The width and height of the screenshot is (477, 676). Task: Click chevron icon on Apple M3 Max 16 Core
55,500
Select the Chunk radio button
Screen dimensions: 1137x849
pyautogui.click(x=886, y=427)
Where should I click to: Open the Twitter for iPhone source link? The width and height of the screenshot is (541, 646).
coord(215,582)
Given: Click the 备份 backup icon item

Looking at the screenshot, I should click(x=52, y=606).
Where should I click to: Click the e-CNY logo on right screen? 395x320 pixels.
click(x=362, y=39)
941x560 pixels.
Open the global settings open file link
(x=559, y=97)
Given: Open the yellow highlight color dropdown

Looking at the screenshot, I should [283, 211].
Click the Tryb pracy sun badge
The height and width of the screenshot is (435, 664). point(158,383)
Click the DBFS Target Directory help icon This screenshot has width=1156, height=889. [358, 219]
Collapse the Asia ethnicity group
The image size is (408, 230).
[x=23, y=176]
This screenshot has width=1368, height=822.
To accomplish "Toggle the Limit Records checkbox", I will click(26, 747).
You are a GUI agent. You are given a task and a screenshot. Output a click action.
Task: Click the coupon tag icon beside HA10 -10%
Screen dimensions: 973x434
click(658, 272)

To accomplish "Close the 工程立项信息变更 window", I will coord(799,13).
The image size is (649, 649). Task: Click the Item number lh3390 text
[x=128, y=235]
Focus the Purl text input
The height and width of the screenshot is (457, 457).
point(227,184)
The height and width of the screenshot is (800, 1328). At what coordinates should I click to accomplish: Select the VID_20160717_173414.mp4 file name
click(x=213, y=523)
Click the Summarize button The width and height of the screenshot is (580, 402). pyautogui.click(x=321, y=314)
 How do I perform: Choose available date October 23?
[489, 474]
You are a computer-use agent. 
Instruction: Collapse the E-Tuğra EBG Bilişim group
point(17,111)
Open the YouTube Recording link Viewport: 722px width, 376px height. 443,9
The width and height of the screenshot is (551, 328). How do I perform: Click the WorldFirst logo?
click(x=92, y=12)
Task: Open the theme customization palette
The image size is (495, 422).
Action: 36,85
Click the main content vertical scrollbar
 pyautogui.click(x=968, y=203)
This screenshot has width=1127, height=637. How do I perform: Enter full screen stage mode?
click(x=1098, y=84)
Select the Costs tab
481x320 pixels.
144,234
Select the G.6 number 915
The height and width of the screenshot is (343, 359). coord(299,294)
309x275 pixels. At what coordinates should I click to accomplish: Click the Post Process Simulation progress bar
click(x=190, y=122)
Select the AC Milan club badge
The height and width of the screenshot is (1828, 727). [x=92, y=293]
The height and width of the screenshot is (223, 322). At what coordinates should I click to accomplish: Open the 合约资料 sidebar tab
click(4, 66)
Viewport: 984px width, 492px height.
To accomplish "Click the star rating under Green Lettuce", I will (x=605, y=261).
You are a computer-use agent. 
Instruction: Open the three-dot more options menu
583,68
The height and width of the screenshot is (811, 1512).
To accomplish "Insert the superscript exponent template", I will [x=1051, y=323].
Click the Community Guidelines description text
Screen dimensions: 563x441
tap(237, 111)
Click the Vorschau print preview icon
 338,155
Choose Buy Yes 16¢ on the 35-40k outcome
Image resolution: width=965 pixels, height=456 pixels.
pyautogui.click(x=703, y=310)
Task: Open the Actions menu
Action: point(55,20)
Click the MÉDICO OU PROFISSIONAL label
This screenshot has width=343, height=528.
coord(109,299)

## Requirement
Count the lines of the records that contain the string "pixels", treating case as significant. Reply with the number alone.

## Written response
5